■ **Excerto da fonte**:
§ §
Os três países vendem a cidadania a troco de investimentos que vão entre 910 mil euros até quase dois milhões de euros. As acusações foram feitas por organizações não-governamentais e deram origem a vários escândalos. A jornalista maltesa Daphne Caruana investigava um caso de alegado abuso deste mecanismo quando foi assassinada em outubro de 2017.

“Corruptos e criminosos podem facilmente encontrar refúgio na Europa graças à opacidade e à falta de enquadramento dos programas chamados de vistos gold”, tinham denunciado as organizações não-governamentais (ONG) Transparency International e Global Witness.
Em declarações à Lusa, a Global Witness lamenta que o relatório da Comissão Europeia não tenha apresentado propostas concretas para resolver o problema, tendo-se limitado a reconhecer os riscos inerentes. "A maré está a mudar para a indústria dos 'vistos gold'", disse Naomi Hirst.
De acordo com um relatório divulgado em outubro, Espanha, Hungria, Letónia, Portugal e Reino Unido foram os países que concederam mais vistos a investidores e famílias, à frente da Grécia, Chipre e Malta.

As ONG consideram que o processo favorece “tomadas de decisão discricionárias e a corrupção”. Pelo menos seis mil passaportes e quase 100 mil títulos de residência foram "vendidos" na UE na última década, criticavam.

No Reino Unido, após o envenenamento do antigo espião Sergei Skripal, o Ministério do Interior anunciou que iria rever as autorizações de residência atribuídas a 700 cidadãos russos no âmbito dos vistos gold.

Além dos três Estados referidos, mais 17 países - incluindo Portugal - têm regimes de incentivo ao investimento.

No entanto, Bruxelas aponta os perigos em ambos os regimes. “Os regimes de cidadania do investidor diferem dos regimes de residência do investidor (vistos gold), que visam atrair investimentos em troca de residência no país em questão, e existem em 20 Estados-Membros da UE. No entanto, os riscos inerentes a tais esquemas são semelhantes àqueles criados pelos esquemas de cidadania de investidores. Além disso, estes regimes têm impacto noutros Estados-Membros, uma vez que a autorização de residência válida concede certos direitos a cidadãos de países terceiros para viajar livremente pelo espaço Schengen", lê-se no documento.
Segurança e transparência
Nesse sentido, a Comissão Europeia pede aos governos nacionais que façam efetivamente controlos de segurança antes da emissão do visto e assim cumpram a legislação da UE, uma vez que a “prática pauta-se pela falta de informações a este respeito e os Estados-Membros dispõem de poderes discricionários quanto à abordagem por eles adotada em matéria de segurança”.

Ao apontar a necessidade de reforçar o controlo, a Comissão quer garantir que as regras anti-branqueamento de capitais "não sejam subvertidas".
§ §
■ **Registos extraídos**:

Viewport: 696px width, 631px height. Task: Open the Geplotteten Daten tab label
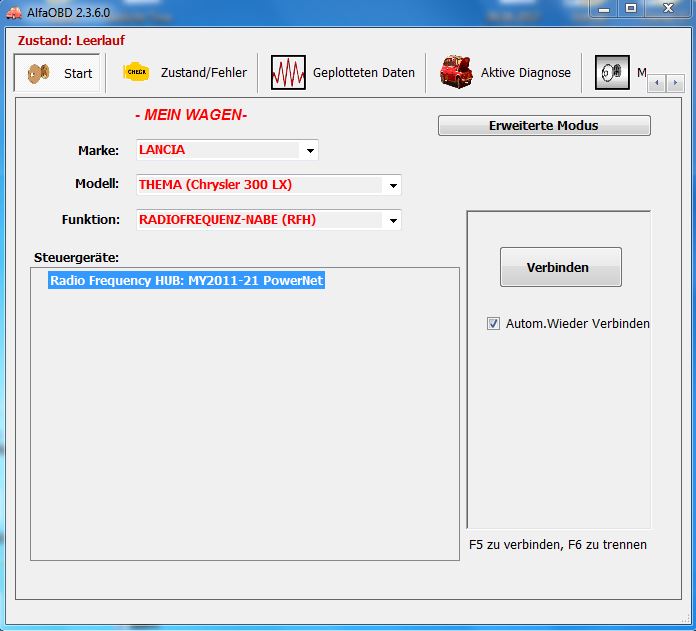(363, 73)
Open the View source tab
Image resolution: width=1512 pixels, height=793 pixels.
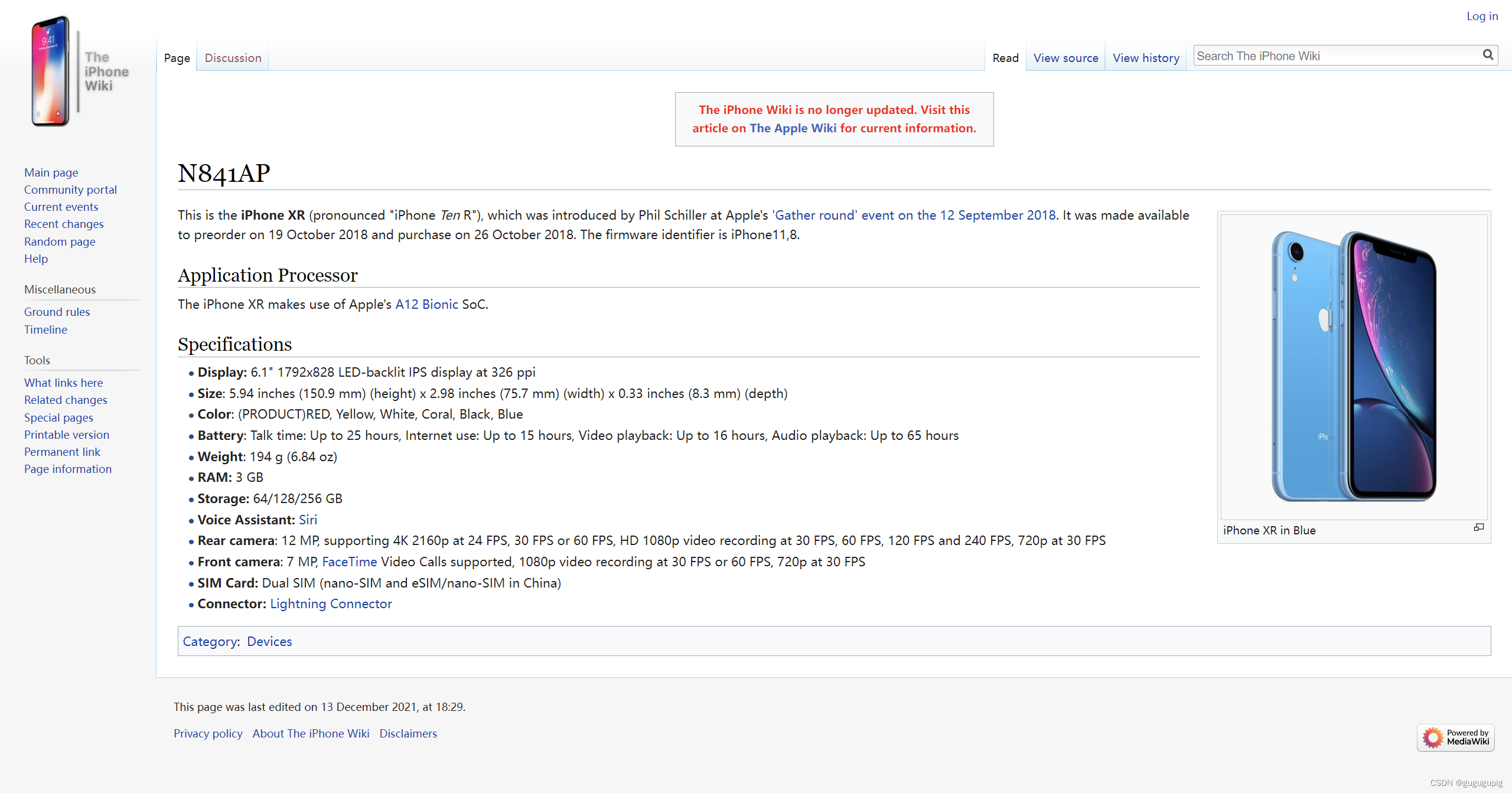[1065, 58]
§ §
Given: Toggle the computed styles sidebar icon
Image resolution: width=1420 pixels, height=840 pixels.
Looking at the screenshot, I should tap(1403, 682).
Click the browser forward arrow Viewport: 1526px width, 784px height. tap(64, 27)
§ §
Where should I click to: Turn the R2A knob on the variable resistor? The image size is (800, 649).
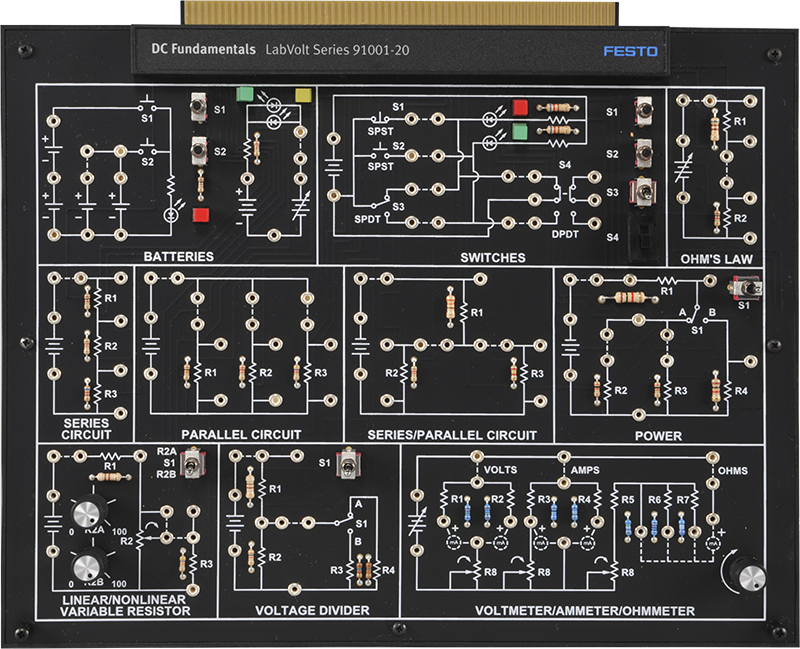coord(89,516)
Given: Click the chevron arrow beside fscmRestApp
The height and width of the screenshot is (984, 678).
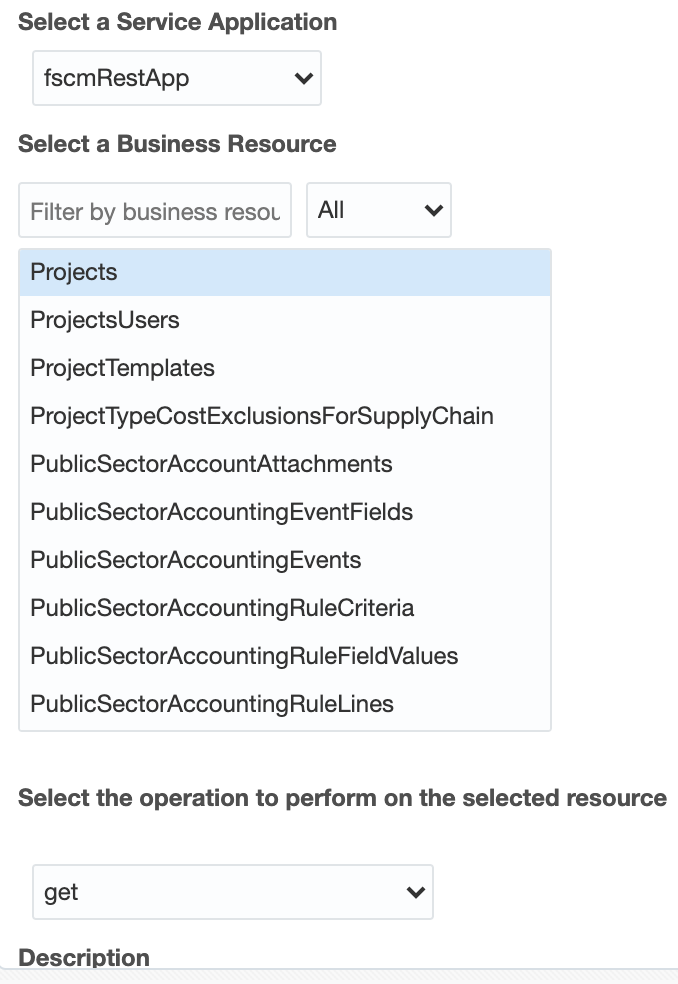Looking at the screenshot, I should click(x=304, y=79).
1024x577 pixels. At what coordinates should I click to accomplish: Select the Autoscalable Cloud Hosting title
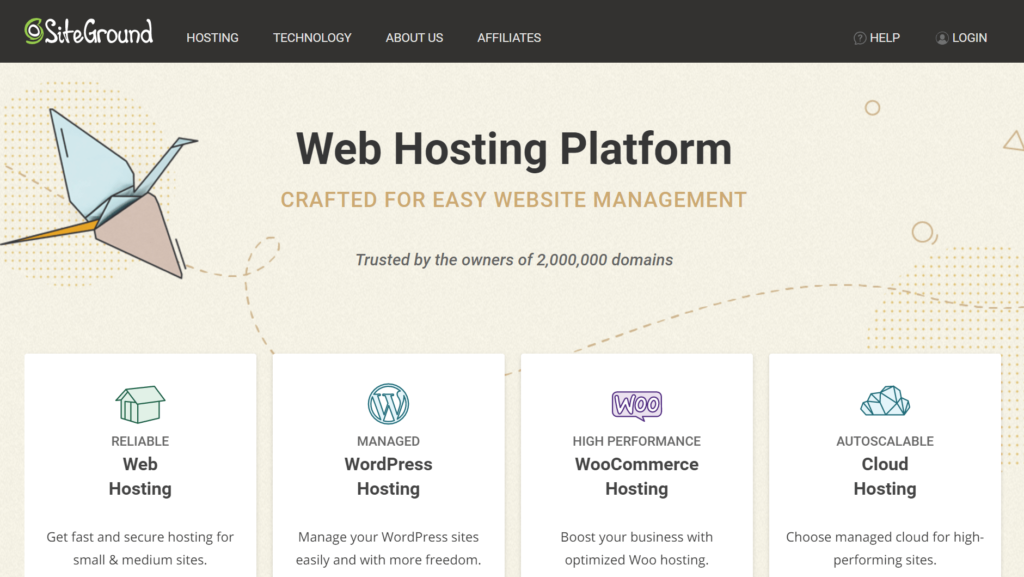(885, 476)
§ §
■ **Instruções de trabalho**:
1. Segundo o texto sobre os vistos gold, quantos cidadãos russos tinham autorizações de residência que o Ministério do Interior do Reino Unido anunciou que iria rever?
2. Retoma o texto sobre os vistos gold a partir da última frase apresentada.

■ **As respostas**:
1. 700 cidadãos russos.

2.
Bruxelas aconselha ainda a que seja necessária a residência física para a obtenção do estatuto de residente de longa duração, em detrimento de “apenas uma presença física limitada ou mesmo nula do investidor no Estado-Membro em causa”.

Além disso, “o relatório realça a falta de transparência e supervisão destes regimes, nomeadamente em termos de monitorização, e a ausência de estatísticas sobre o número de pessoas que obtêm uma autorização de residência através dos referidos regimes”.

Bruxelas sugere que os Estados analisem os “fundos desembolsados pelos investidores que apresentem um pedido de cidadania ou residência” em “conformidade com as regras da UE em matéria de luta contra o branqueamento de capitais. A Comissão aponta ainda a existência de “instrumentos disponíveis no quadro da UE para a cooperação administrativa, em especial para o intercâmbio de informações”.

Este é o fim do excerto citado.